-- start of Entries supplied --

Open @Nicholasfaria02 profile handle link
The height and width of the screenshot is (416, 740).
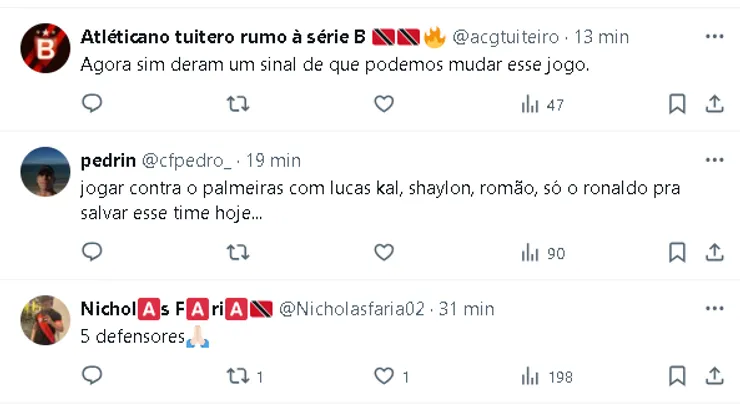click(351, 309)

-- end of Entries supplied --
-- start of Entries supplied --

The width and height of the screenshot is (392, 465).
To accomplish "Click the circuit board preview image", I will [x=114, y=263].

-- end of Entries supplied --

*The request:*
Rewrite the part of the records that opens with the line containing "Open @Nicholasfaria02 profile handle link" and closes with the line containing "click(351, 309)", keeping every line including the requests, and add 95 to each coordinate in the answers. Leave the pictures out.

*Written response:*
Open @Nicholasfaria02 profile handle link
The height and width of the screenshot is (416, 740).
click(446, 404)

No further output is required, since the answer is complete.